A key reason it took so long for this tool to be developed is that influential supporters of income support programs such as the former leader of the NDP Ed Broadbent argued from the early 1970s on that all federal income support programs should be universal rather than income tested. They contended that programs which benefited only the poor and near poor were “poor programs” and would be vulnerable to cutbacks since their direct beneficiaries would amount to only a small minority of the voting-age population. This argument delayed the introduction and enrichment of the Guaranteed Income Supplement (GIS) to the universal Old Age Security pension and efforts to add income-tested supplemental payments beyond the universal Family Allowance to low-income parents with children.
The fear that targeted programs would be more vulnerable to cuts than universal programs proved misplaced. It was the universal benefits that were threatened by cutbacks in the 1970s and 1980s while benefits to income-tested programs have steadily been enriched in real terms since their introduction.
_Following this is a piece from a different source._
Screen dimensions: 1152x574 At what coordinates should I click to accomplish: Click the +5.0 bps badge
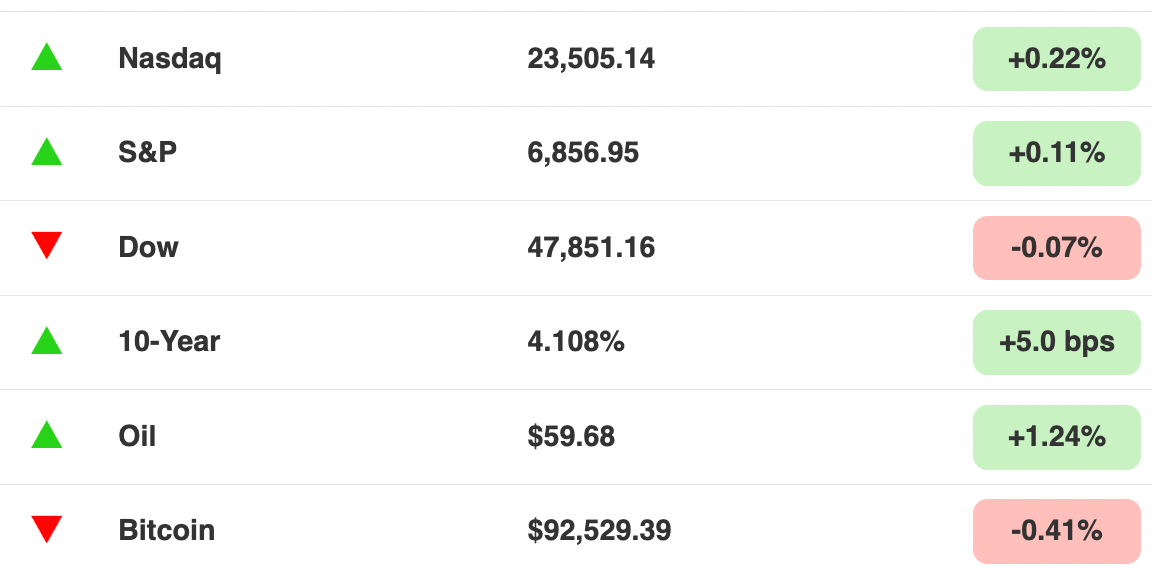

Moreover, the broad reach of programs such as the Canada Child Benefit, which provides substantial benefits to all but the most affluent families with children, provides a powerful political constituency for this program.
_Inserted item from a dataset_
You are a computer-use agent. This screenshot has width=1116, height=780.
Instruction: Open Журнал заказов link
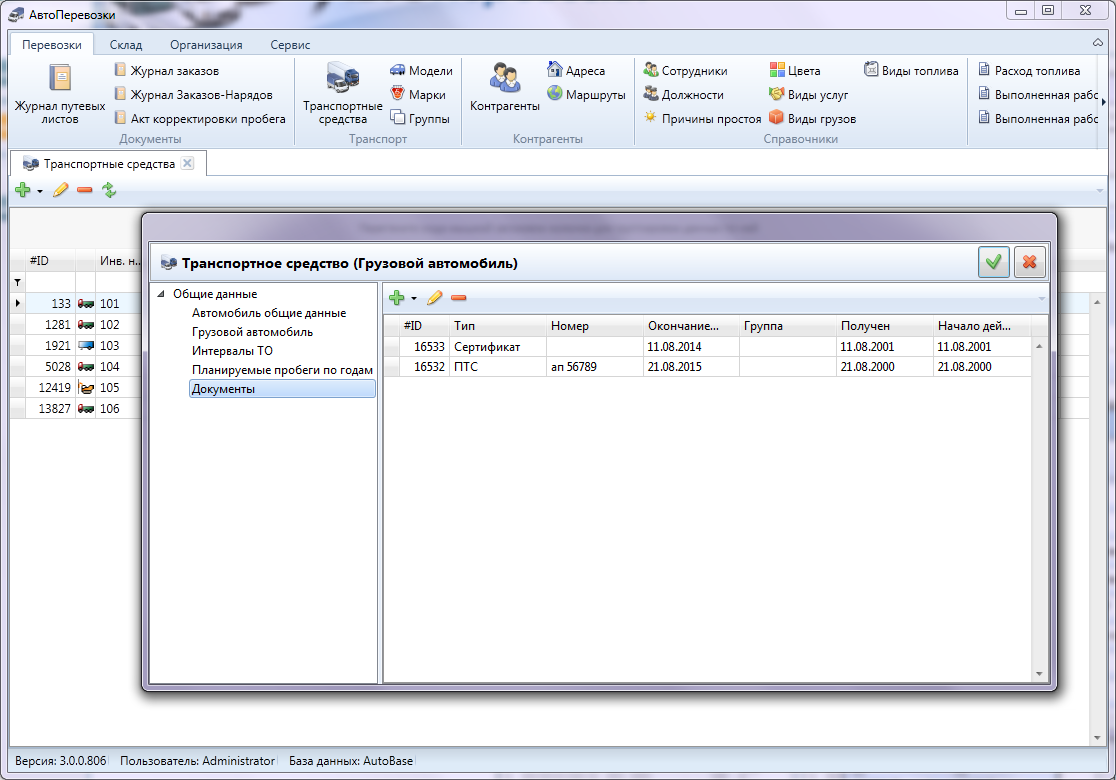pyautogui.click(x=174, y=71)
However, its advocates argue that only an adequate Guaranteed Basic Income can make substantial inroads against poverty among the non-elderly. If that is so, substantial poverty reduction in Canada is a lost cause because there is no evidence that either a universal or an income tested GBI has enough public support to be taken on by any Canadian government. Why? For the same reason that no government over the past fifty years chose to tackle poverty by paying adequate benefits under such universal programs as the Old Age Security pension and the former Family Allowance program.
Adequate benefits that are truly universal, rather than income-tested, would be enormously expensive. And an income-tested program like the GIS, the Canada Child Benefit and the Canada Workers Benefit would not, by definition, be universal. Either a universal or an income tested GBI would thus disappoint at least one of the constituencies now attracted to the idea of a single simple program to address poverty.
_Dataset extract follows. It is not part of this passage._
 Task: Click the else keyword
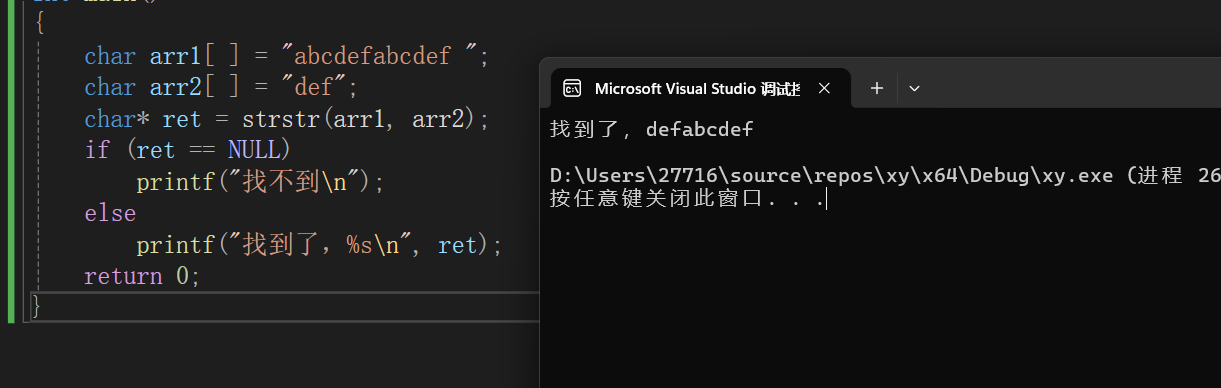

Yet, poverty data between 2015 and 2020 provide ample evidence that a combination of relentless incrementalism in the generosity of targeted benefits such as the Canada Child Benefit and the Canada Workers Benefit, steady increases in inflation-adjusted (real) minimum wages by the provinces and territories and expanding employment opportunities with rising real wages can also meet the challenge of substantially reducing poverty in Canada. Over that period, poverty rates for the overall population, for children under age 18 and for working-age Canadians 18-64 have all been more than halved, taking over 2.5 million Canadians off the poverty rolls.
This multi-pronged approach lacks the theoretical simplicity of a universal GBI, but it has been delivering the goods in practice. And there is scope for more progress using the refundable tax credit tool to enrich income support for groups, such as persons with disabilities, accounting for a disproportionate share of the poor. Just before the 2021 federal election, the federal government introduced a Canada Disability Benefit bill modelled on programs like the Canada Child Benefit. When it died on the order paper with the dissolution of Parliament for the election, the Liberal party pledged in their election platform to reintroduce a monthly Canada Disability Benefit “for low-income Canadians with disabilities aged 18-64.”
The reintroduction and passage of such a bill would be a significant addition to the multi-pronged approach which has been so successful in reducing poverty since 2015.
There is indeed a better, and more politically realistic way to tackle poverty than a GBI.